Beyond the realms of Facebook, Twitter and our ever-present personal digital devices, what do we really mean when we speak of social activism? What is social activism? How do we know when our actions count? Who among us is indispensable to a cause, and if we are dispensable, why bother?
Tough questions: no easy answers
The answers are a matter of personal commitment, temperament and, let’s face it, time. With the pace of life, the pressures of work, family, school, volunteer choices, so many causes, so many needs, where do we draw the line? Is it better to be a follower or a leader? Is it about passion or compassion? How do we help? How do we make a difference?
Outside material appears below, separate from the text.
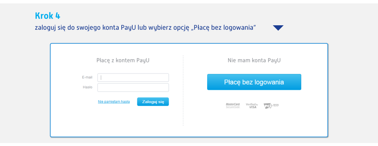Expand the blue triangle next to step description

278,28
Who better to ask about the meaning of social activism than the Jewish Community Relation Council’s recipient of the 2012 Activist Award, Michelle Passon? An elementary school teacher by training, an administrator and executive who has moved up the ranks serving numerous community organizations in her long career as both a professional and volunteer, Michelle offers simple advice:
“I believe Senator Ted Kennedy said it best: “The purpose of life is to live a life of purpose.” For me, the core of activism is caring for and nurturing family and my extended family through my community. Getting started is simple. Find an unmet need that you are passionate about. Learn all you can about it and seek out the people who are trying to make a difference. Then roll up your sleeves and do the hard work. Your life will be enriched beyond measure.”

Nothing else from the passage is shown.